* Work item *
In the records below, find each line containing the word "Bracelet" and copy it.

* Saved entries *
____

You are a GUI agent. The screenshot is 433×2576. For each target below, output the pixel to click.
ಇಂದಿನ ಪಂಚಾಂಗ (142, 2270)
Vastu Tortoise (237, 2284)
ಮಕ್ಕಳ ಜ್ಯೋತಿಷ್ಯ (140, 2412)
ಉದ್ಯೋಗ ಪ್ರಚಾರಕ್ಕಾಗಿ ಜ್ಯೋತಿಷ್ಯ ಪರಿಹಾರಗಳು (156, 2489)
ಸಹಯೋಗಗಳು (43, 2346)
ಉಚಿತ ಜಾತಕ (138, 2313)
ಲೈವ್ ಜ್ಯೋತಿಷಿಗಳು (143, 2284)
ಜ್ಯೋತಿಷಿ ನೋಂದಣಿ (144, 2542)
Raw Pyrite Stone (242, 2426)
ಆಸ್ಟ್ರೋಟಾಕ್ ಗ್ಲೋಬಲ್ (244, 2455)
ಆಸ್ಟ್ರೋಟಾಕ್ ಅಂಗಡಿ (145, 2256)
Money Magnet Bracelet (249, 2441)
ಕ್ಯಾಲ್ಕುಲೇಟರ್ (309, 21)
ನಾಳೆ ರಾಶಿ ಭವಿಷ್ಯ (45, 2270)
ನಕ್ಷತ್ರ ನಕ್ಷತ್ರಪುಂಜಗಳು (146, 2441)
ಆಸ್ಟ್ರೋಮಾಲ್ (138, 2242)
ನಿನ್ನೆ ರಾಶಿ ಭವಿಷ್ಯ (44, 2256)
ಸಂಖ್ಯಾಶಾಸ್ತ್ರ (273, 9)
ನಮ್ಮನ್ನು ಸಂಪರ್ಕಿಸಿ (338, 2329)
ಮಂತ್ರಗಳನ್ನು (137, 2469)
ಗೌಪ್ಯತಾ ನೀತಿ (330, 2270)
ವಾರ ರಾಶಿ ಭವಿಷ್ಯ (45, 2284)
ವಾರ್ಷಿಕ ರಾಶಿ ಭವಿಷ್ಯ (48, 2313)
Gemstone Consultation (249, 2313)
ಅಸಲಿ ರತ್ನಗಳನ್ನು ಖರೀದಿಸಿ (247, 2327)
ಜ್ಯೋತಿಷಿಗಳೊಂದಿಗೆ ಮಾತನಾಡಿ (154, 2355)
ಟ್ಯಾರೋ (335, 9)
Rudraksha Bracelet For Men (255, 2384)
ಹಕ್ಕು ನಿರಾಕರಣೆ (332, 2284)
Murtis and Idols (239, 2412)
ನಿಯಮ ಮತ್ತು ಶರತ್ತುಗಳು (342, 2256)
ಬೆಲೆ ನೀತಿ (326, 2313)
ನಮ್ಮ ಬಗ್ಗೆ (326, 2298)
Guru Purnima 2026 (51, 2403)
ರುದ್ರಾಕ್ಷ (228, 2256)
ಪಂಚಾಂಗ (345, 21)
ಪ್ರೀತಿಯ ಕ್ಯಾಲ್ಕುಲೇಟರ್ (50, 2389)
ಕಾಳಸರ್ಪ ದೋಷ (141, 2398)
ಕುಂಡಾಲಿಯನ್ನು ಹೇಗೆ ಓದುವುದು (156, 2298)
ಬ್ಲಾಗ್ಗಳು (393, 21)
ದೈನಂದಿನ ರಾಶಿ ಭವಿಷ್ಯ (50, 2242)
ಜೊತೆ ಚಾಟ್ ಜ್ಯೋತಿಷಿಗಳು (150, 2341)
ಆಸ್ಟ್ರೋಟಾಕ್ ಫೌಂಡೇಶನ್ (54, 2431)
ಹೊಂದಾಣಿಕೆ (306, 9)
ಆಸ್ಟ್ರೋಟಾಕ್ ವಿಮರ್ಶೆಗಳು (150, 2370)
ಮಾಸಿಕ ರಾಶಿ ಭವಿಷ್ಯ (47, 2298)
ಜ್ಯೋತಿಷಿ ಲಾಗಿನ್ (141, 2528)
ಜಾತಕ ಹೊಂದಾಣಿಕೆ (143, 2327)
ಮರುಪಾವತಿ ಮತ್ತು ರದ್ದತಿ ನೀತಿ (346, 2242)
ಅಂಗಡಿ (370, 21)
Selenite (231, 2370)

____

* Answer *
Money Magnet Bracelet (249, 2441)
Rudraksha Bracelet For Men (255, 2384)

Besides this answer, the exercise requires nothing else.